Part of the difficulty of dealing with an affair is the "fantasy" kind of romantic love involved as compared to the deeper, more "real" love that comes from a life lived fully together. In defense of this deeper love, here's an excerpt from our book, "Making Love Stay:"

    "Romantic love is just the first stage of love, and it either evolves into a deeper, richer love or it withers. It's necessary to move beyond the initial romantic stage of love to achieve the richness that's possible in a loving relationship. Lasting love is not a less desirable state; it's just different. It has its own unique form of intensity and excitement, both of which emerge from a deeper knowledge of yourself and your partner."
An issue that frequently arises between couples after the discovery of an affair is the impact on feelings of passion, interest in sex, and general "loving feelings." Sexual feelings flow best when people feel "safe" enough to allow their natural expression. Since an affair usually undermines feelings of safety, it also undermines sexual feelings and passion. This can affect either party. Neither the one who had the affair nor their partner feels "safe" anymore. The overall atmosphere is often one of anxiety, awkwardness, uneasiness—which isn't conducive to sexual or loving feelings.

It's normal for there to be problems like this. In a "new" relationship, the sheer excitement of it may give rise to sexual feelings. In a long-term relationship, sexual feelings are often an outgrowth of loving feelings. If someone doesn't have "loving feelings" at this point, they also may not feel like having sex; or if they do have sex, they may not be very passionate.

There are a couple of things that might help recover the loving feelings. (I don't think sexy tricks and gimmicks help at all.) But each person can try to be aware of any spontaneous positive feeling (however slight) toward each other, and act on it immediately. This doesn't mean jumping in bed or even being sexual. But even in the midst of such strain, there are moments when a little thing will trigger a positive feeling. If either of you just says something or does something or looks a certain way, or smells a certain way--or anything that triggers memories of more loving times, don't hold back. Let yourselves touch, or hug, or just say something nice.

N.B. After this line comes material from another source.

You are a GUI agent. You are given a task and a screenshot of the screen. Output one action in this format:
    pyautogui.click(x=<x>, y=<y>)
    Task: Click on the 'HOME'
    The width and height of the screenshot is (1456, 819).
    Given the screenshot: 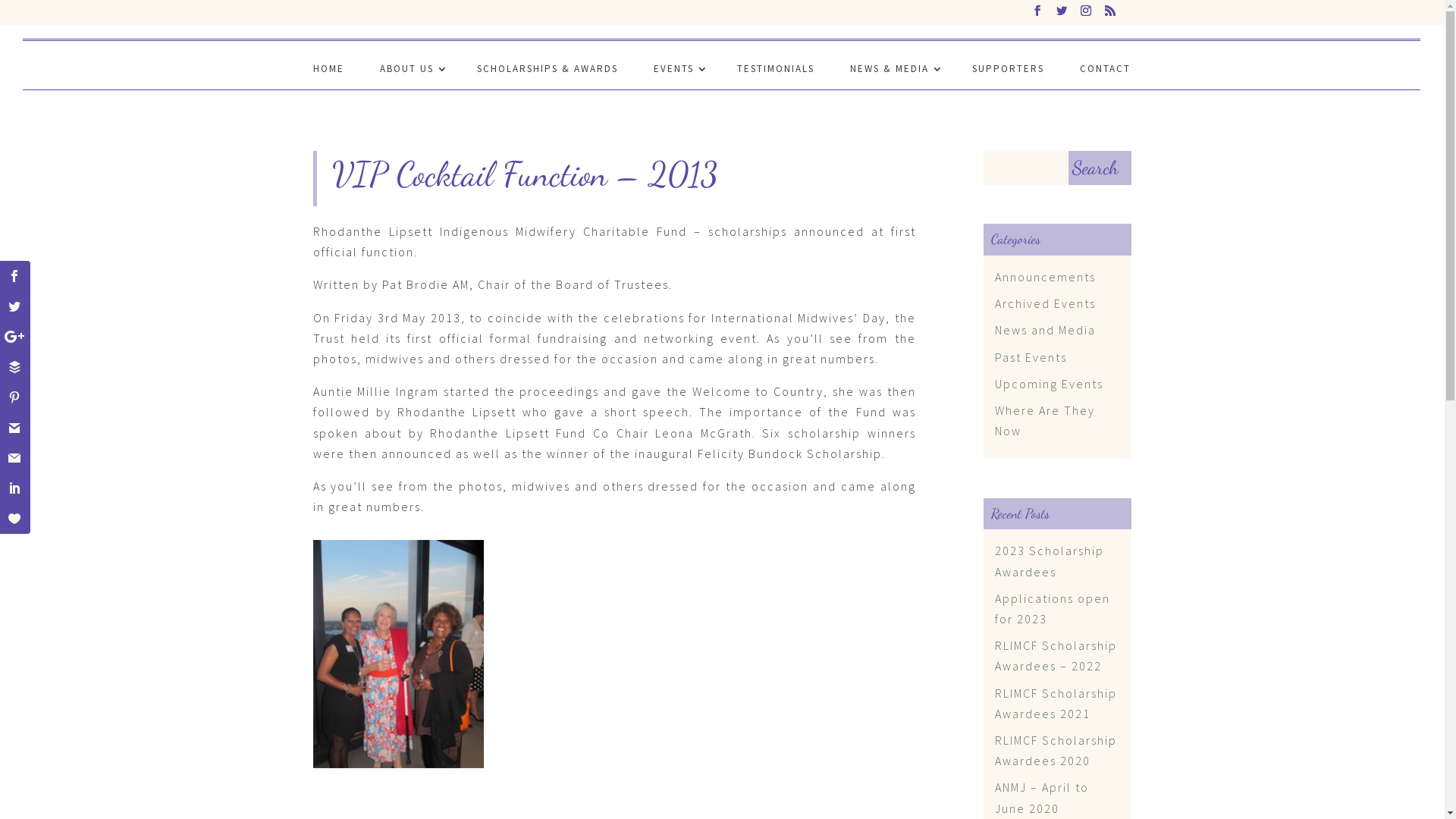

The strain between you won't just magically go away one day. Loving or sexual or passionate feelings need to be nurtured. Just waiting for them to return isn't likely to happen. You need to help them by noticing even the tiniest flutter of feeling. This reminds me of one other thing that I think matters. In one of our books, I don't remember where, I describe the importance of having been physically attracted to your spouse earlier (before an affair happens). If you had already lost the ability to have your heart flutter when you get back together after an absence (from a trip or something), then the spark may have already been so dead that it's hard to find it again. I feel fortunate that I had always continued to feel that spark with James, so it made "loving" him easier even after the affair. If that spark is gone even before an affair is discovered, I think it's much less likely that loving feelings can return.

One other important factor, of course, with a person feeling sexual is determined by how they feel about themselves. When we feel good about ourselves, we're more likely to feel sexual. When we feel bad, we don't feel sexual. It should help to work on self-esteem. (Both partners might read the parts of "The Monogamy Myth" that talk about "Personal Blame" and how defeating that is to recovery.) Also, others tend to see us in the way we see ourselves, so thinking better of ourselves may impact on our partner's opinion as well.

Finally, physical activity helps a person's general feelings, their sexual feelings, and their "generous" feelings (which are connected to feeling loving). Of course, it's very common to feel lethargic and disinterested in any kind of physical activity at times like this, but that's precisely what's needed to help you feel more "alive."

While there are no magic formulas or prescriptions for recovering the loving feelings between two people following an affair, these ideas might be helpful in the ongoing process of healing and rebuilding a relationship based on a deeper kind of love and commitment than the fantasy attraction that is inherent in affairs.